The state Department of Education (DOE) is proposing a bold move to handle the population boom in the Ewa Beach-Kapolei area: Build a “mega high school” in East Kapolei that would serve 3,200 students.
While the idea might be unconventional, it’s worth exploring as long as the super-sized campus comfortably accommodates the larger student body, and the DOE maintains optimal student-teacher ratios and class sizes.
The purpose of a new campus — mega or otherwise — is to relieve overcrowding at Campbell and Kapolei high schools, and the Board of Education must keep an open mind as the DOE offers outside-the-box solutions.
At least a few BOE members picked apart the mega high school concept, suggesting students would get lost in the crowd and wouldn’t get the full high school experience.
One member said a
mega high school would negatively affect participation in sports, for instance, because too few students would be able to join.

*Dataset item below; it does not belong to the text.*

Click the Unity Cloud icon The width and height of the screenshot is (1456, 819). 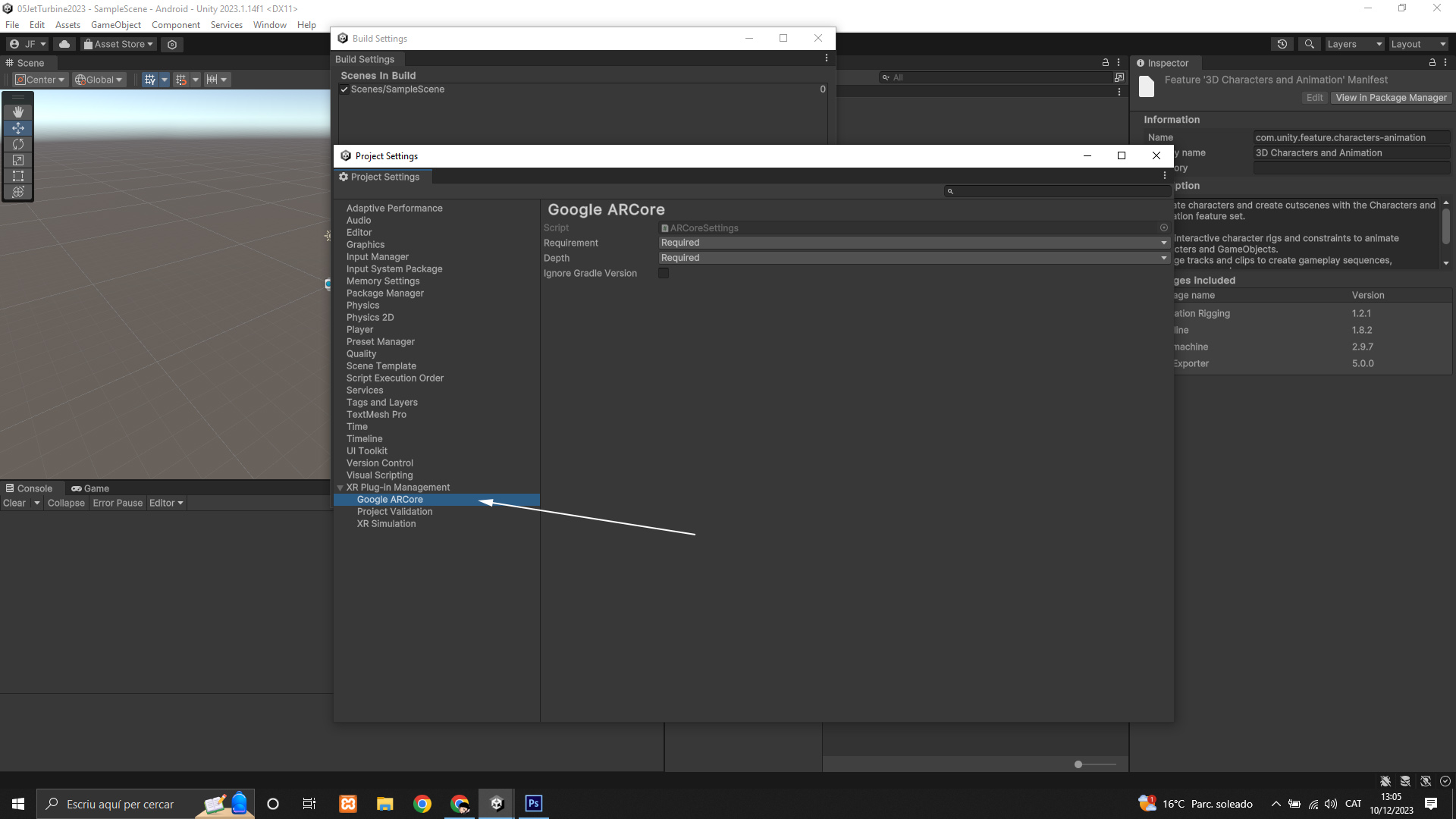click(64, 44)
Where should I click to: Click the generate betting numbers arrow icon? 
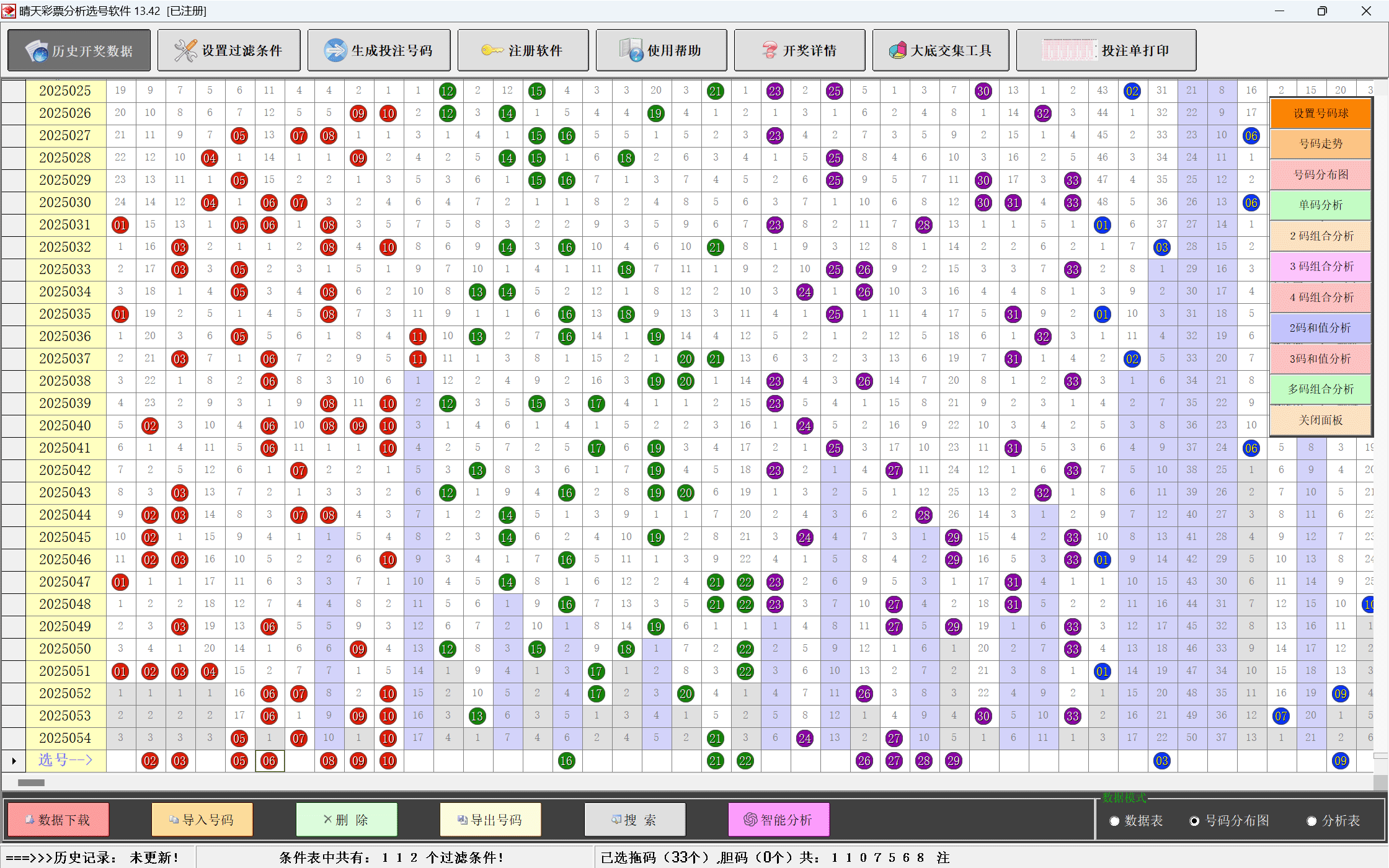335,51
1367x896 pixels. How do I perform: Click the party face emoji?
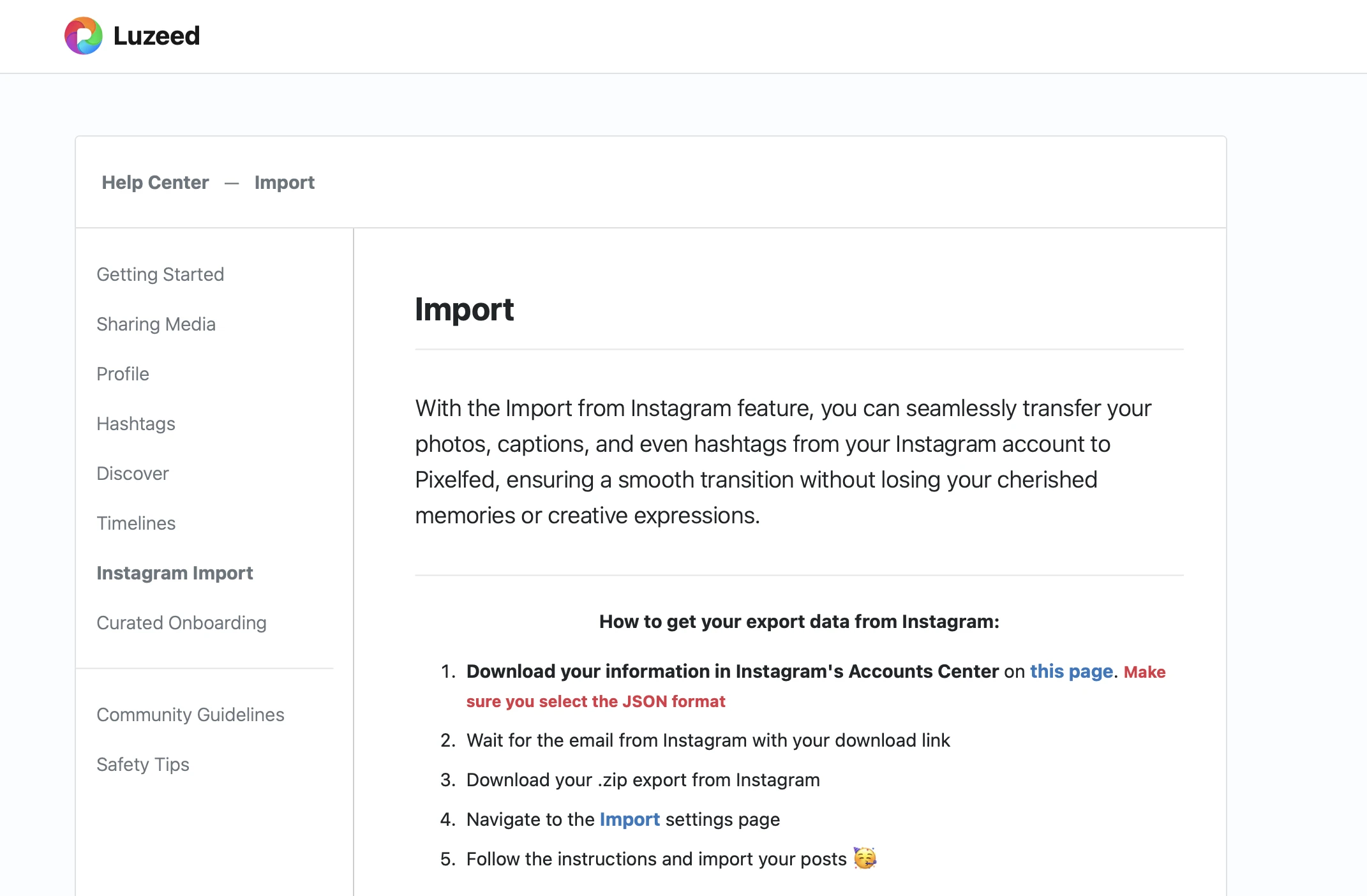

Those are understandable concerns, but they also are fixable. With athletics, for example, the extra-
large school could possibly field two teams in some sports that participate in different divisions.
Ultimately, a school’s core mission is to educate. And when students are crammed into facilities that are too small, that as well takes away from their high school experience.
Campbell High, for instance, has morphed into a mega high school by default, serving 3,049 pupils on a campus built for 1,700 — and by 2020, that population is expected to grow to 3,545. Far from optimal.
Kapolei High is expected to grow by 300-plus students to 2,373 in the next five years.
To address the unrelenting growth, DOE has outlined short-, mid- and long-
term steps toward handling the student populations.
It is moving forward on a plan to build a 30-classroom, multistory building at Campbell. It had requested $35 million at the state Legislature, but lawmakers unfortunately cut that to $12 million in the state budget, pushing back the project another year.
Lawmakers will have to put aside pet projects and make the expansion of overcrowded Leeward District schools a priority next session. DOE plans to request the rest of the money for the Campbell High building, plus funding for a similar project that would add 15-25 classrooms at Kapolei High — and it should receive that money.
In the meantime, the DOE is searching for a site to build the East Kapolei mega high school, identifying four possible parcels. However, two are non-starters and should be ditched: a privately owned parcel on Fort Weaver Road, which the owner is not interested in selling, and a federally owned parcel in Kalaeloa needing soil remediation.
The viable sites are a parcel surrounding the University of Hawaii-West Oahu campus and land owned by the state Department of Land and Natural Resources overlooking the H-1 freeway that has a ravine cutting through the site.
The UH-West Oahu site appears the most promising, but it might be difficult to convince the university to give up land that could be monetized. The university, however, stands to benefit from having a 3,200-student campus nearby that would become a natural feeder school.
As an interim step to mitigate student increases, the DOE has proposed using a future East Kapolei middle school campus planned near the Kroc Center as a temporary high school campus. It’s unclear why that part of the plan came under so much fire, with BOE Vice Chairman Brian De Lima calling it a “horrible idea.”
But it’s a temporary measure with merit — especially since acquiring land for the mega campus is several years out. The middle school might lack certain amenities associated with high schools such as football or baseball fields, but affected students could be accommodated at other facilities in the area. Creative thinking is needed.
The DOE must focus now on expanding its high schools in Ewa Beach and Kapolei — and preparing for even more students to populate a mega East Kapolei campus. The valid critiques by board members so far can be overcome with innovative solutions — and many of those will indeed be needed as the school system tackles the area’s explosive population.